Background In the Loess Plateau region, constrained by limited soil and water resources, the potential for vegetation restoration has reached its ecological carrying capacity limit. The vegetation patterns within small watersheds have not yet effectively revealed the coupling relationship between vegetation spatial arrangement and erosion-induced sediment yield.

Methods The Lü'ergou watershed was selected to collect underlying surface condition data. Six typical vegetation patterns were established based on altitude and slope gradients. The sediment reduction effects of these patterns were simulated using the SWAT model and an improved connectivity index (IC_ZQ).

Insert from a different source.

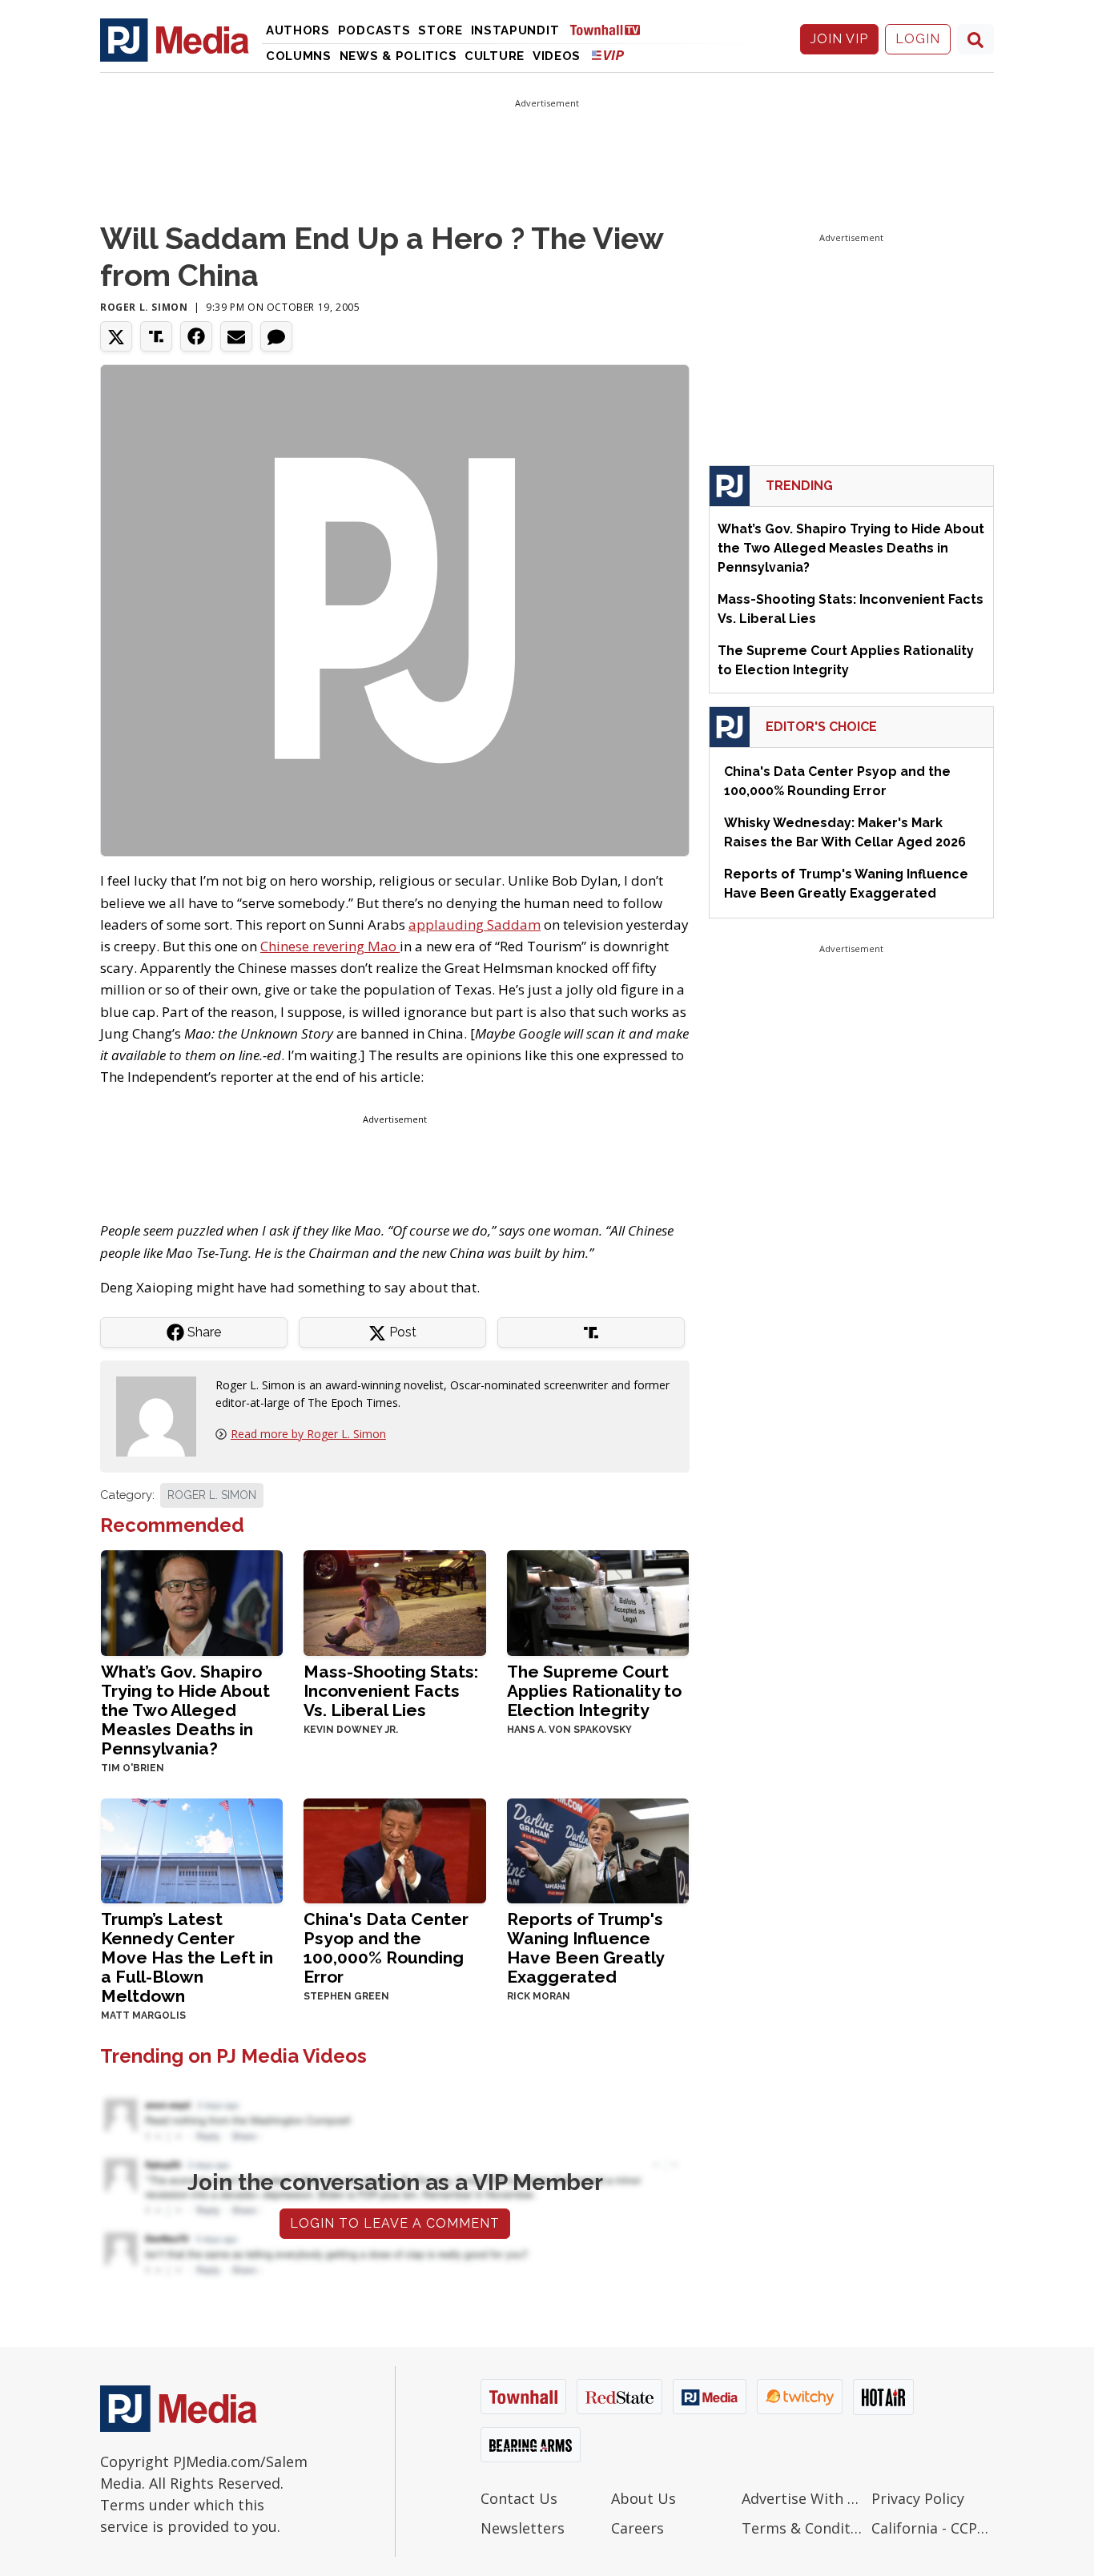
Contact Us (519, 2498)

Results 1) The SWAT model demonstrated good performance for runoff simulation (R² > 0.93, NS > 0.89) and acceptable performance for sediment simulation (R² > 0.68, NS > 0.64). 2) The vegetation pattern implemented in high elevation areas (HA) achieved the maximum sediment reduction rate of 41%. 3) At the inter-annual scale, a significant negative exponential relationship (P < 0.01) was observed between sediment yield and the mean IC_ZQ value across all typical vegetation patterns. 4) At the sub-watershed scale, a highly significant relationship (P < 0.001) existed between changes in IC_ZQ and changes in sediment yield modulus for all typical patterns.

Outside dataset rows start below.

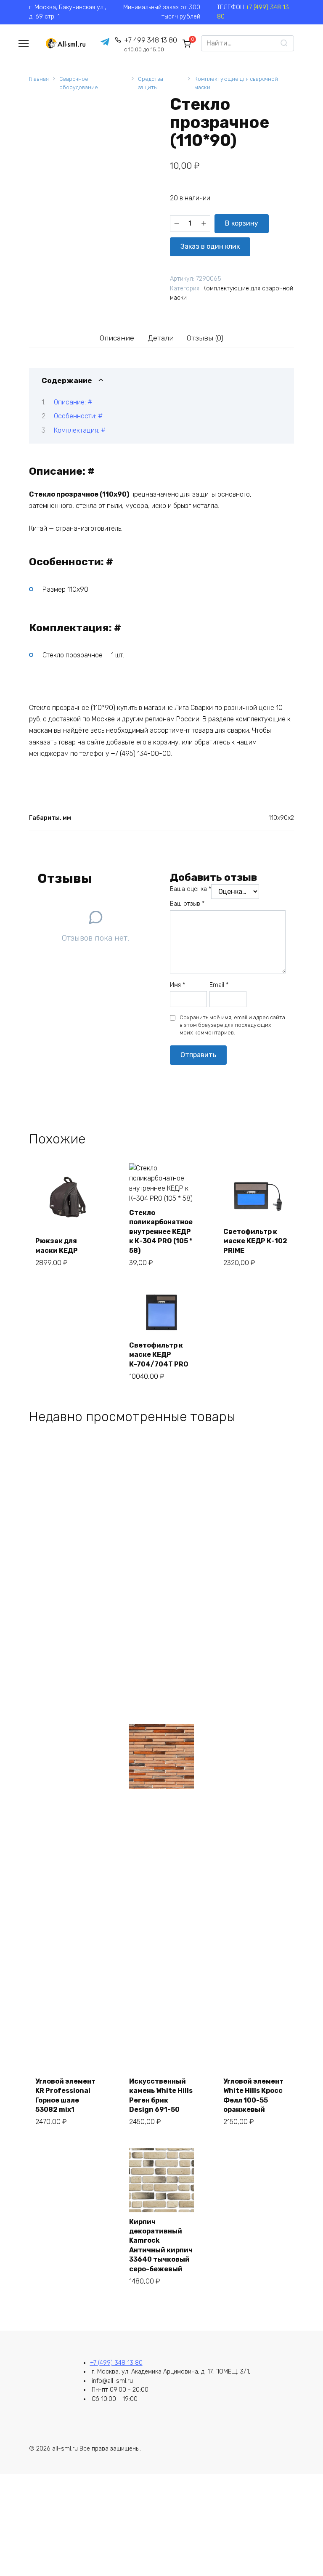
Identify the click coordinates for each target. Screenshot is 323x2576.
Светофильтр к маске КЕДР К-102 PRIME (255, 1241)
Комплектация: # (80, 430)
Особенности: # (78, 416)
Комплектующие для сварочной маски (236, 83)
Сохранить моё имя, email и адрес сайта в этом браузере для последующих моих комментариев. (232, 1025)
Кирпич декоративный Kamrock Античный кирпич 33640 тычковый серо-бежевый (161, 2245)
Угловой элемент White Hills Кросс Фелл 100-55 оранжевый (253, 2095)
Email (218, 985)
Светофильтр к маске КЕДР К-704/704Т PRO (158, 1354)
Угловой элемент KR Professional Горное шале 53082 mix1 (65, 2095)
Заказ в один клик (210, 246)
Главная (39, 79)
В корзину (241, 223)
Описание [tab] (117, 338)
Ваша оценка (190, 889)
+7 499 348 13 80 (150, 44)
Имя (177, 985)
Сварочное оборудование (78, 83)
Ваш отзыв (187, 903)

Conclusions The SWAT model is suitable for simulating sediment transport under different vegetation patterns. The HA pattern (vegetation in higher altitudes) demonstrates optimal effectiveness in reducing erosion and blocking sediment transport. Optimizing the spatial configuration of vegetation can regulate sediment connectivity (IC_ZQ), thereby enhancing soil and water conservation benefits.